En aquel tiempo, Jesús atravesaba ciudades y pueblos
enseñando, mientras caminaba hacia Jerusalén. Uno le dijo: «Señor, ¿son pocos
los que se salvan?». Él les dijo: «Luchad por entrar por la puerta estrecha,
porque, os digo, muchos pretenderán entrar y no podrán. Cuando el dueño de la
casa se levante y cierre la puerta, os pondréis los que estéis fuera a llamar a
la puerta, diciendo: ‘¡Señor, ábrenos!’. Y os responderá: ‘No sé de dónde
sois’. Entonces empezaréis a decir: ‘Hemos comido y bebido contigo, y has
enseñado en nuestras plazas’; y os volverá a decir: ‘No sé de dónde sois.

Datos almacenados
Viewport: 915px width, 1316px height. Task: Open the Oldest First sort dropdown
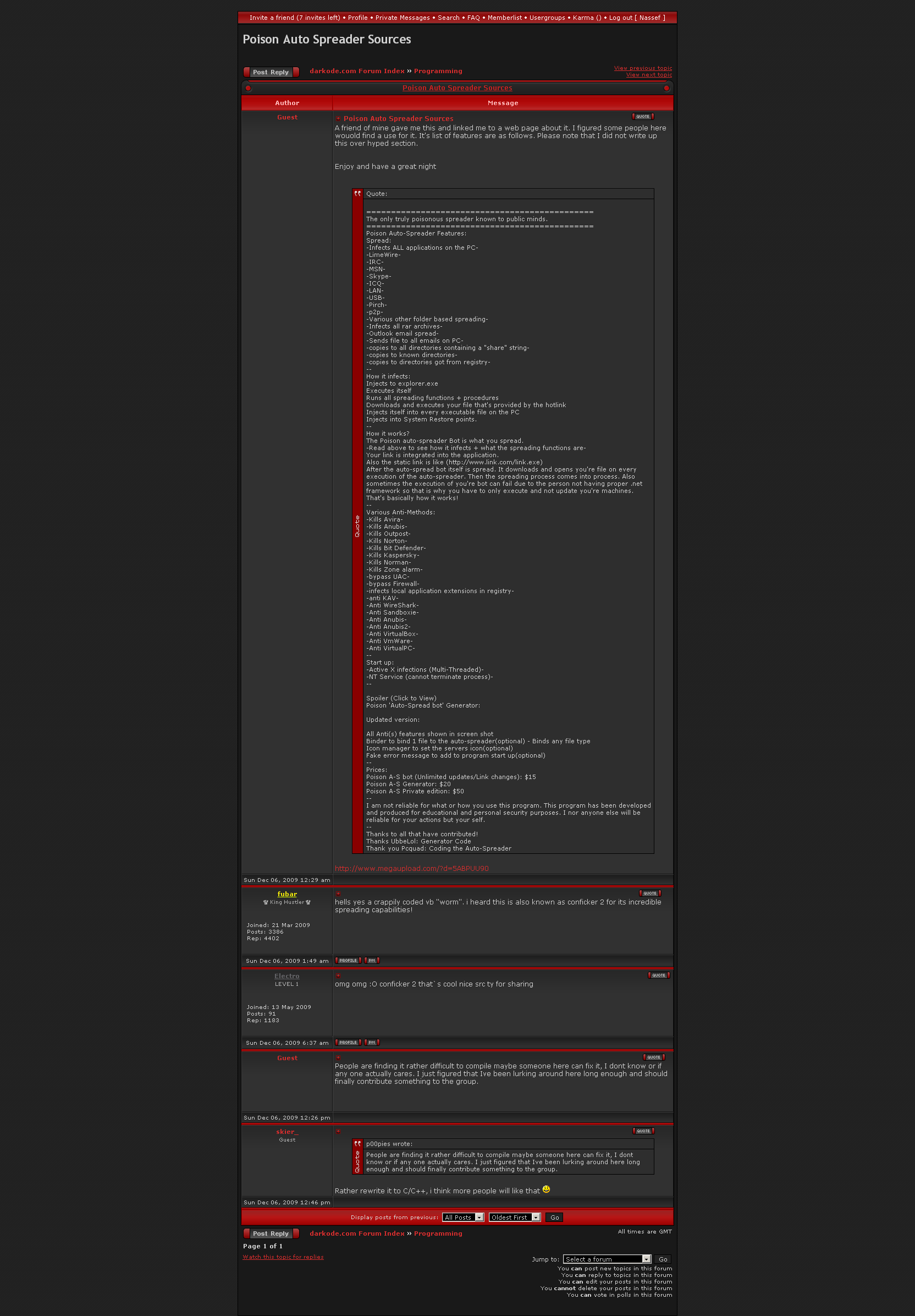(515, 1218)
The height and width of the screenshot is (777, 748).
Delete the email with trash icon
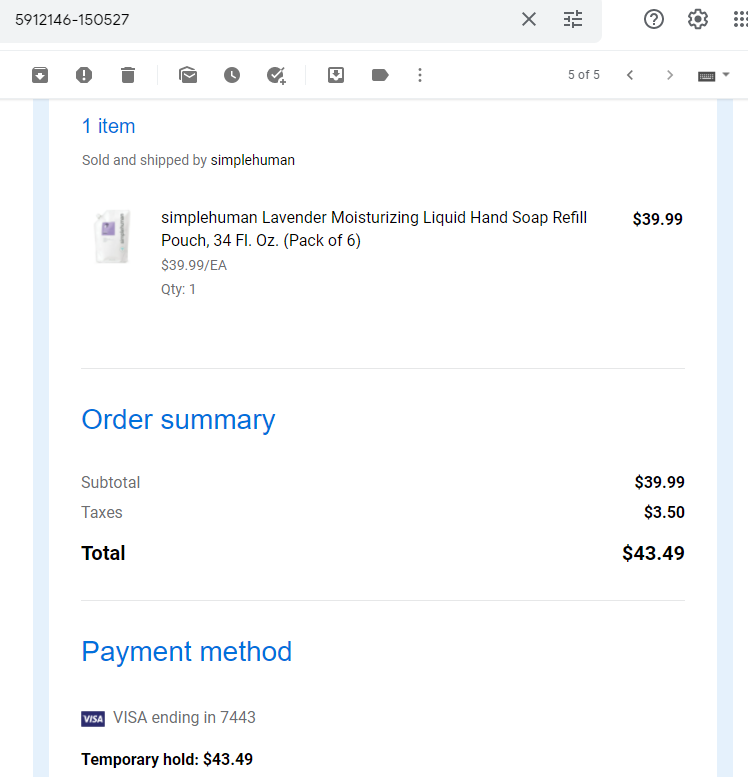[x=128, y=75]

### DETALLES DEL PROBLEMA
¿Cómo queda actualizado el fragmento del pasaje sobre la puerta estrecha que abre con las palabras "En aquel tiempo, Jesús" y cierra con "de dónde sois." si se sustituye "plazas" por "calles"?

### RESPUESTA CORRESPONDIENTE
En aquel tiempo, Jesús atravesaba ciudades y pueblos
enseñando, mientras caminaba hacia Jerusalén. Uno le dijo: «Señor, ¿son pocos
los que se salvan?». Él les dijo: «Luchad por entrar por la puerta estrecha,
porque, os digo, muchos pretenderán entrar y no podrán. Cuando el dueño de la
casa se levante y cierre la puerta, os pondréis los que estéis fuera a llamar a
la puerta, diciendo: ‘¡Señor, ábrenos!’. Y os responderá: ‘No sé de dónde
sois’. Entonces empezaréis a decir: ‘Hemos comido y bebido contigo, y has
enseñado en nuestras calles’; y os volverá a decir: ‘No sé de dónde sois.